Print this span of the material below exactly: the line with "The image size is (588, 368).", the line with "Expand the forward", and every line between them, but nothing else.

### Provided data
● ● ●
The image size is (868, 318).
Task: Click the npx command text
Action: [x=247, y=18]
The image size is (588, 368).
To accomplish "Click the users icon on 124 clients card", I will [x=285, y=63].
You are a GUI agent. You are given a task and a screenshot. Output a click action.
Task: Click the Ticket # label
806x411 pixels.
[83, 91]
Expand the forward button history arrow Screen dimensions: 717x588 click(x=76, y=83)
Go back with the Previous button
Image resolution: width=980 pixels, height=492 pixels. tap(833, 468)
● ● ●
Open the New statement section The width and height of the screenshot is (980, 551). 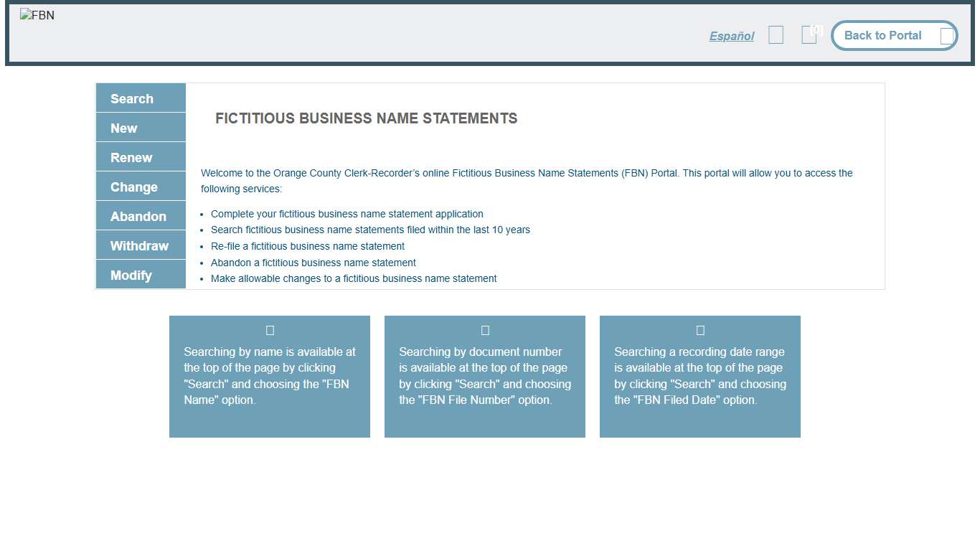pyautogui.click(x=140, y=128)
● ● ●
### Written solution
The image size is (588, 368).
To accomplish "Click the users icon on 124 clients card", I will [x=285, y=63].
You are a GUI agent. You are given a task and a screenshot. Output a click action.
Task: Click the Ticket # label
806x411 pixels.
[83, 91]
Expand the forward button history arrow Screen dimensions: 717x588 click(x=76, y=83)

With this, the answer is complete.